Support for Multimodal models

dranger003 / llama.cpp-dotnet

Minimal C# bindings for llama.cpp + .NET core library with API host/client.

MIT License

64 stars 7 forks source link

Support for Multimodal models #15

Closed AshD closed 5 months ago

AshD commented 5 months ago

I do like the simplicity of this project's bindings to LLama.cpp.

Are there plans to add multimodal model support - like llava and phi-3 vision. I can test the bindings for these.

Thanks, Ash

dranger003 commented 5 months ago

@AshD Thanks, that is only possible if llama.cpp supports it - and currently it doesn't, unfortunately. I find that Phi-3-vision is actually really good, I hope they add support eventually.

AshD commented 5 months ago

Agreed. Someone opened an issue in llama.cpp for Phi-3 vision. https://github.com/ggerganov/llama.cpp/issues/7444

Would it be possible to get support for llava models. I think llama.cpp has support for those.

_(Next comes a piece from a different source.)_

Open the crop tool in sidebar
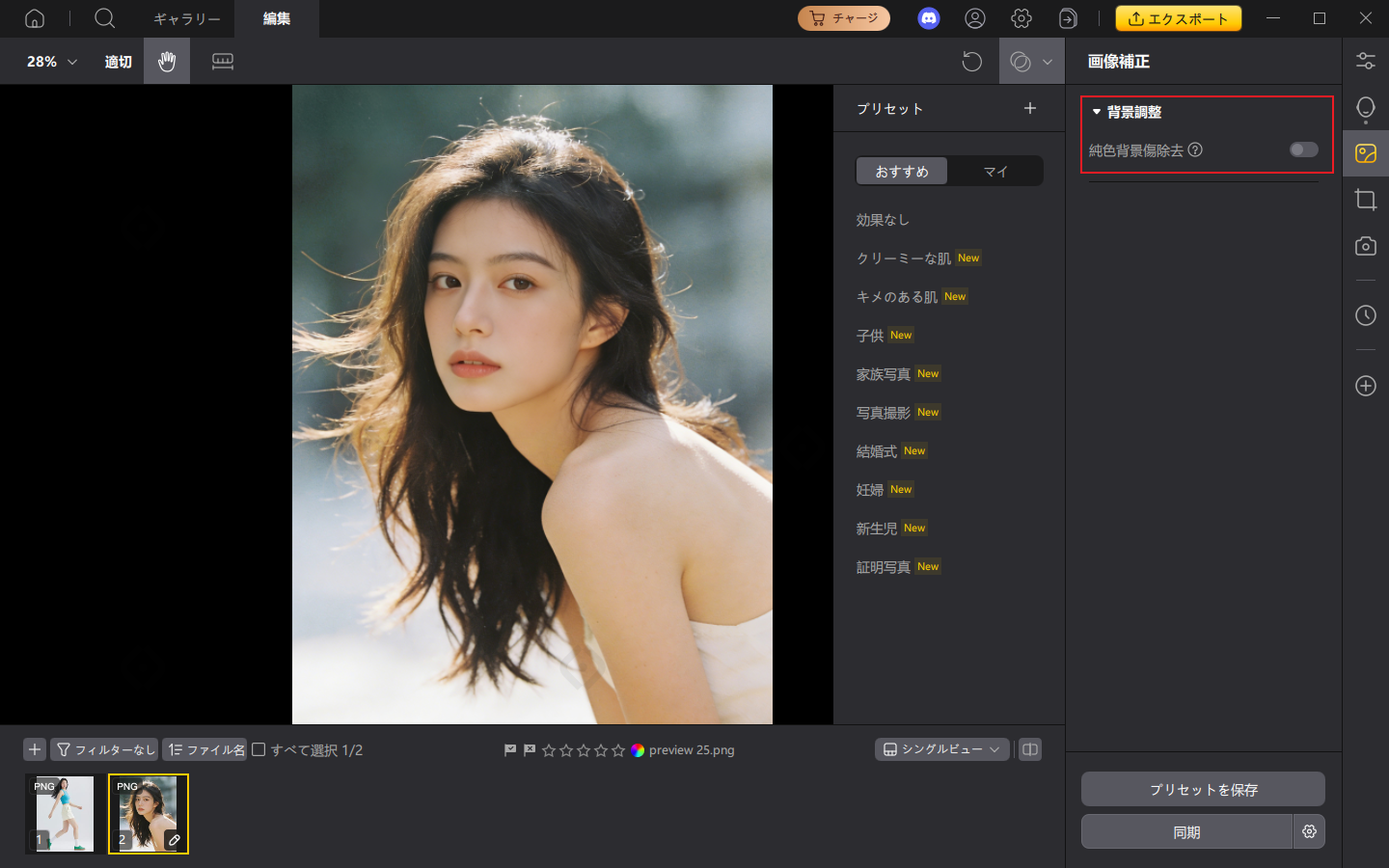 tap(1365, 200)
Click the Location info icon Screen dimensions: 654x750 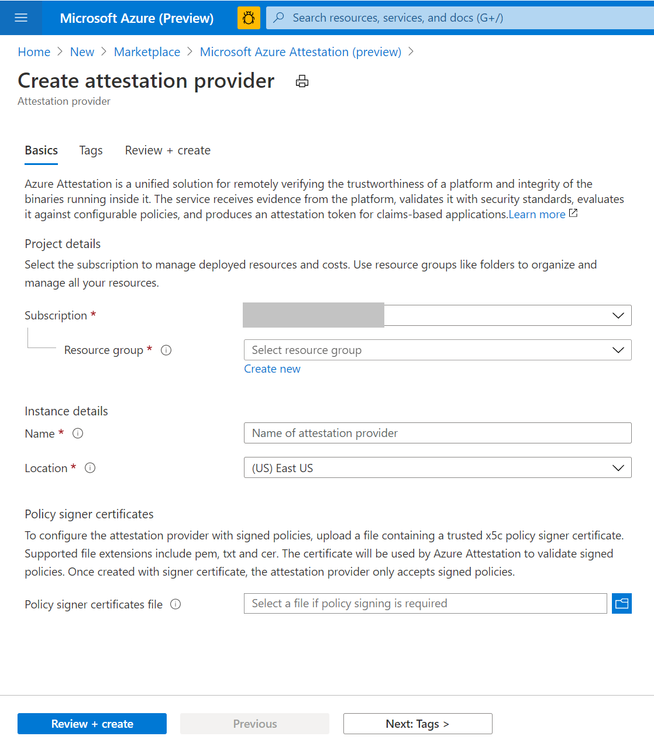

dranger003 commented 5 months ago

I don't think I currently have time to support that kind of work, but if they add support for phi-3-vision, then I would be quite interested in updating this codebase to support it.

AshD commented 5 months ago

Thanks @dranger003 I like the fact that this project is a thin wrapper around llama.cpp I am closing this issue now and will open a new one when the phi-3 vision support is added to llama.cpp

dranger003 commented 5 months ago

@AshD I created a quick API hosting in Python along with a C# client, if you want to check it out - while we're waiting for llama.cpp to support the model.

https://gist.github.com/dranger003/daff444ebf04951d4279b5b2dee71ab4

AshD commented 5 months ago

Thanks @dranger003 Looks good :-)